Foto: BLICK-Leserreporter

«Solchen Andrang noch nie gesehen»

Er und seine Familie wohnen derzeit in einer Viereinhalb-Zimmer-Wohnung in Buchs ZH und suchen eine grössere Bleibe. «Bei der Besichtigung einer Genossenschaftswohnung in der Stadt Zürich musste ich auch mal mit 250 Leuten anstehen, aber einen solchen Andrang wie hier habe ich noch nie gesehen.»

Die Stimmung sei trotzdem entspannt. Einige Leute kennen sich vom Spielplatz ihrer Kinder. «Man hat fast keine andere Wahl. Es gibt nur dieses eine Zeitfenster, und deswegen kommen die Familien früher her. Ausserdem ist das Haus denkmalgeschützt und wird nicht wie andere in einigen Jahre abgerissen. Darum harren die Leute auch so lange aus», sagt H. Junge Menschen dagegen verlassen die Schlange. «Sie rechnen sich vermutlich gar keine Chancen aus, weil sie möglicherweise WGs gründen wollen und gehen darum gleich.»

In das Haus schafft es Ali H. nicht mehr. «Sie lassen uns nicht mehr rein, und es hat auch keine Anmeldeformulare mehr», sagt er eine halbe Stunde nach offiziellem Besichtigungsschluss.
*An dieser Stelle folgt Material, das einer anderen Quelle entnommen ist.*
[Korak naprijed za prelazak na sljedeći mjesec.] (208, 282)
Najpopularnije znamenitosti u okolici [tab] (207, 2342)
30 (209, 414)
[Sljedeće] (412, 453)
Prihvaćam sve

Man könne aber die Adresse hinterlassen und sich das Formular so zukommen lassen. «Ich mache es jetzt einfach mal», sagt er.

Gigantische Schlange von Wohnungssuchenden bei der Besichtigung einer Musterwohnung der Wohnungssiedlung Kronenwiese am 3. Juni 2016.
Foto: WALTER BIERI

Es ist nicht das erste Mal, dass sich in Zürich lange Schlangen bilden, wenn es um günstige Wohnungen geht. 2016 wollten rund 6000 Bewerber 89 Wohnungen in der Siedlung Kronenwiese ansehen.